- [TEKST DO CZYTANIA]
»»

Ja jednak będę mówił o sobie "odpowiedzialny" i chociaż wystukuję na klawiaturze teksty "pełne fobii, ograniczenia i niewiedzy", to przynajmniej są to moje własne przemyślenia i nawet, jeżeli się mylę, to warto je pisać, bo skłoniły kogoś innego do przemyśleń, a to jest, niezależnie od końcowych wniosków, zawsze bardzo cenne, bo nigdy nie jest tak, że ktoś ma 100% racji.
Osoba dojrzała to także taka, która potrafi uzasadnić swoje tezy. Niestety nie pokazałeś, w którym momencie wykazałem się niewiedzą, ograniczeniem (jakkolwiek to rozumiesz, bo mam wrażenie, że jest to ściągnięte z jakiegoś hasła) czy też fobią.

NARESZCIE SKOŃCZYŁEM !!!

szarak

Wszyscy zwolennicy paradowania, twierdzą, że homo, walczą w ten sposób o SWOJE prawa - domyślam się, że prawem tym jest swoboda dysponowania, swoim własnym, prywatnym mieniem - niewiem dokładnie czy jest to teraz możliwe czy nie, ale w demokratycznym państwie KAŻDY obywatel powinien mieć taką możliwość, jeśli mimo to jej niema - to pytam się, czemu homo uważają to prawo za swoje własne (wyłączne)?!? Czy dwóch dobrych znajomych, sąsiadów, itp. nie może już z takiego prawa skorzystać ?? Muszą być koniecznie homo ?? Przecież chodzi tu o najzwyklejszą w świecie spółkę dwóch osób - głowy se uciąć nie dam, czy coś takiego jest aktualnie możliwe, ale nawet jeśli nie, to postulat taki powinien brzmieć - ///Domagamy się demokratycznego prawa do podpisywania umów poprzez DOWOLNE jednostki prawne w celu ustalenia wspólnych zależności - majątkowych, dziedzicznych itp. itd./// tymczasem postulat ten brzmi mniej więcej tak - ///domagamy się małżeństw homo lub ///domagamy się związków partnerskich (z wyłącznością na homo, którzy określają je jako swoje)/// - jest to niewątpliwie forma przywileju i promocji homoseksualizmu. Niemożna więc na coś takiego zezwolić, bo jest to niezgodne z konstytucyjną równością obywateli wobec prawa !!! Więc albo homo zmienią i sprecyzują swoje postulaty, albo niech płaczą dalej jaki to w Polsce ciemnogród!!!

usuniety

Do Krzychlora:
Mam wrażenie, że przeczysz sam sobie. No bo skoro powołujesz się na konstytucje i zapis o równości wszystkich jednostek, to wydaje się oczywiste, że tej równości obecnie nie ma, bo dwie dowolne zdolne do czynności prawnych jednostki (2 kobiety na przykład) nie mogą wziąść ślubu. Więc kto tu ma przywileje? A więc geje nie chcą innych praw, chcą tych samych co reszta społeczeństwa.

««

- [ZADANIE 1]
Proszę określić, czy poniższe stwierdzenia są zgodne z tekstem powyżej, i przy każdym przytoczyć dosłownie rozstrzygające słowa tekstu. (a) Według tekstu nigdy nie jest tak, że ktoś ma całkowitą rację. (b) Tekst podaje, że dwie kobiety mogą obecnie zawrzeć ślub. (c) Zgodnie z tekstem osoba dojrzała potrafi uzasadnić swoje tezy.
- [ZADANIE 2]
Proszę skopiować z tekstu powyżej wszystko, począwszy od słów „Osoba dojrzała to” aż po słowa „czy też fobią.”.

- [ZESTAWIENIE DANYCH]

»»

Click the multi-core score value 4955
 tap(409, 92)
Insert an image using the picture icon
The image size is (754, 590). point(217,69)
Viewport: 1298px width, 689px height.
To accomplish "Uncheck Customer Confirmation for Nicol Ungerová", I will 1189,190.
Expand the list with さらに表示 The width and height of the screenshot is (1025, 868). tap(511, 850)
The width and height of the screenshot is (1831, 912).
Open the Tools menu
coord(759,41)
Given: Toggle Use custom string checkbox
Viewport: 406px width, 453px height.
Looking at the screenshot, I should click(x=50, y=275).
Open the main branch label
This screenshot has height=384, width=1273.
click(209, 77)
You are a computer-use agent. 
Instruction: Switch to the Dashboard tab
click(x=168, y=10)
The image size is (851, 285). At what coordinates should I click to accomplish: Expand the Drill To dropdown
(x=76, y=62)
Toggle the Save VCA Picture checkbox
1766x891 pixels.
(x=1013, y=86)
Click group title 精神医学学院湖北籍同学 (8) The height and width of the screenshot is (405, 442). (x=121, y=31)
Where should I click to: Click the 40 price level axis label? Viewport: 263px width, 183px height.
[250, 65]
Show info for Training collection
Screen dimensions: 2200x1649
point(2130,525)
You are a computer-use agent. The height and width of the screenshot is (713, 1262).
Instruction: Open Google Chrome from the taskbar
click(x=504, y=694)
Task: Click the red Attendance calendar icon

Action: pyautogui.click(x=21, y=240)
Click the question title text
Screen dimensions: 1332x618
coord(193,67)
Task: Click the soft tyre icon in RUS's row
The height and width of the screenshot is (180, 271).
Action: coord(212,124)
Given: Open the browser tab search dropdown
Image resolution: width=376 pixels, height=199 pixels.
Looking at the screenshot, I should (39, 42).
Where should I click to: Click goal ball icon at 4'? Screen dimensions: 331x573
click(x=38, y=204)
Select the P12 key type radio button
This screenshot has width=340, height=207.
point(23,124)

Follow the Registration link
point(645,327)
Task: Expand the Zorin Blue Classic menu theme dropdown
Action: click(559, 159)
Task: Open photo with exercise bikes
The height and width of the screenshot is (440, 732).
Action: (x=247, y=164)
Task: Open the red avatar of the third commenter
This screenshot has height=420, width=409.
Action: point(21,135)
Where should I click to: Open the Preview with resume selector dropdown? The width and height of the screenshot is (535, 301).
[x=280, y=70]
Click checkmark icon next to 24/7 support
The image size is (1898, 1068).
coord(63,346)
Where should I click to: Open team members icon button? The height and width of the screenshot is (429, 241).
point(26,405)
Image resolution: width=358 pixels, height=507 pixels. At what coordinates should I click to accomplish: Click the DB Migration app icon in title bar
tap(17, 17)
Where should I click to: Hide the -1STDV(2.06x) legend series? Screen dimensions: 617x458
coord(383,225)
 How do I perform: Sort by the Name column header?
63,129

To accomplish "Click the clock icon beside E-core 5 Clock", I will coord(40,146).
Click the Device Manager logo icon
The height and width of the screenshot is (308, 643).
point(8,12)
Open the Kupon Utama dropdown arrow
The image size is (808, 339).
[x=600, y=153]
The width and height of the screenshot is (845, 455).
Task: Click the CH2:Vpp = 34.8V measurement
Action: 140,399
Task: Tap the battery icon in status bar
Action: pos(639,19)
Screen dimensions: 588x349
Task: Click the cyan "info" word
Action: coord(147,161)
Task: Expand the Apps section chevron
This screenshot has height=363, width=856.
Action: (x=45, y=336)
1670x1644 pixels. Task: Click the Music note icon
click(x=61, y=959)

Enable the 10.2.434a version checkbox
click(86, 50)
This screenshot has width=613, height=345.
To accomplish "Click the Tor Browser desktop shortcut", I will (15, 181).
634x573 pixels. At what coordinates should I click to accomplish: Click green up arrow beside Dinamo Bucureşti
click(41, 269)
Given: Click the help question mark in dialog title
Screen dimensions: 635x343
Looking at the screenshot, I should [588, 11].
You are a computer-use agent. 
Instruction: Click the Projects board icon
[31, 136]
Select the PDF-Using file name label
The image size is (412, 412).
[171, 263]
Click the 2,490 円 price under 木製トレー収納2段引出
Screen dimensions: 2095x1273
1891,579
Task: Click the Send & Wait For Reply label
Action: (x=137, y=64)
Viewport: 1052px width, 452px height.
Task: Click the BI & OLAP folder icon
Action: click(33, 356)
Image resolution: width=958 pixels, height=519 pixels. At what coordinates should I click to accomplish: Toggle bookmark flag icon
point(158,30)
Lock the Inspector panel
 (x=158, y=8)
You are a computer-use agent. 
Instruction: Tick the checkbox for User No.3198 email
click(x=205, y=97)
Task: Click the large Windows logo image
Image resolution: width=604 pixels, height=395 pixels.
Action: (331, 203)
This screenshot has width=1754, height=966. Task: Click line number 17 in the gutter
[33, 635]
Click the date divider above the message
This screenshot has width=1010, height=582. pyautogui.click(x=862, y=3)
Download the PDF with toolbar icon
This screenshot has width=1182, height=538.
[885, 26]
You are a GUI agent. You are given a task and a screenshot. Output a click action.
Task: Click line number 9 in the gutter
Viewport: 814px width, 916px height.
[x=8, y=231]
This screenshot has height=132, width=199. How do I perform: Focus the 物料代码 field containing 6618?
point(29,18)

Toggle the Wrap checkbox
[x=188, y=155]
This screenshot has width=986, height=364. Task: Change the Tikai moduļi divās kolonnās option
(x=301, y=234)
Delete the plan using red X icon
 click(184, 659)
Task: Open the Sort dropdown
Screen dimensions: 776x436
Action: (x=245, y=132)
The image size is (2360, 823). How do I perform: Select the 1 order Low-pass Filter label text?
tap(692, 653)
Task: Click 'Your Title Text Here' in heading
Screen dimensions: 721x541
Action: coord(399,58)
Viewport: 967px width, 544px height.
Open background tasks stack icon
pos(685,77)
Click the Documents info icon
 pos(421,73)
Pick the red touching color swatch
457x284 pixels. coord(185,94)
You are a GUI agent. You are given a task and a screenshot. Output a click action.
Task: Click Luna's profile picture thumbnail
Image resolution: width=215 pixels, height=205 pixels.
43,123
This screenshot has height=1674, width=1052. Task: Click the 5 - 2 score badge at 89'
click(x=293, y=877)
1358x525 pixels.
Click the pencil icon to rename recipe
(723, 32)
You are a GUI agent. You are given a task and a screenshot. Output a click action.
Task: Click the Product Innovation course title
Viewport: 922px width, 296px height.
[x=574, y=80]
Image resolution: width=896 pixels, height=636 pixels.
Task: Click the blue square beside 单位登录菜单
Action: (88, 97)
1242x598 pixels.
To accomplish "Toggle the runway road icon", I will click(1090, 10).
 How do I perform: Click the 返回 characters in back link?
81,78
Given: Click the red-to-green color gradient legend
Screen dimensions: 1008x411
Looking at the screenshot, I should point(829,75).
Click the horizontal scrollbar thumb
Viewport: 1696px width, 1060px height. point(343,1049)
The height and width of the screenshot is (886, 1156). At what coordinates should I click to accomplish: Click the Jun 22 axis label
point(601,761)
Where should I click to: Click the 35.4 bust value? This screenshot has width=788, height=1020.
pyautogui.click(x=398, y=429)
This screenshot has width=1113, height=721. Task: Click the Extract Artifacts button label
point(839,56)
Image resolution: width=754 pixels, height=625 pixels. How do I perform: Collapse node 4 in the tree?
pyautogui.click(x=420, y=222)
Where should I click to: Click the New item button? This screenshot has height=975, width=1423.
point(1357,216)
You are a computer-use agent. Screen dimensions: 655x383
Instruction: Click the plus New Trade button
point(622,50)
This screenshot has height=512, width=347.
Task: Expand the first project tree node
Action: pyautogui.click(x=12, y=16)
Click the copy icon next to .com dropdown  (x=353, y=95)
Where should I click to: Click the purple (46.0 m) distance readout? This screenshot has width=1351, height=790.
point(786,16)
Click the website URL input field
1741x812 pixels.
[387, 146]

««

- [PEŁNA ODPOWIEDŹ 1]
(a) Tak: „bo nigdy nie jest tak, że ktoś ma 100% racji.”
(b) Nie: „dwie dowolne zdolne do czynności prawnych jednostki (2 kobiety na przykład) nie mogą wziąść ślubu.”
(c) Tak: „Osoba dojrzała to także taka, która potrafi uzasadnić swoje tezy.”

- [PEŁNA ODPOWIEDŹ 2]
Osoba dojrzała to także taka, która potrafi uzasadnić swoje tezy. Niestety nie pokazałeś, w którym momencie wykazałem się niewiedzą, ograniczeniem (jakkolwiek to rozumiesz, bo mam wrażenie, że jest to ściągnięte z jakiegoś hasła) czy też fobią.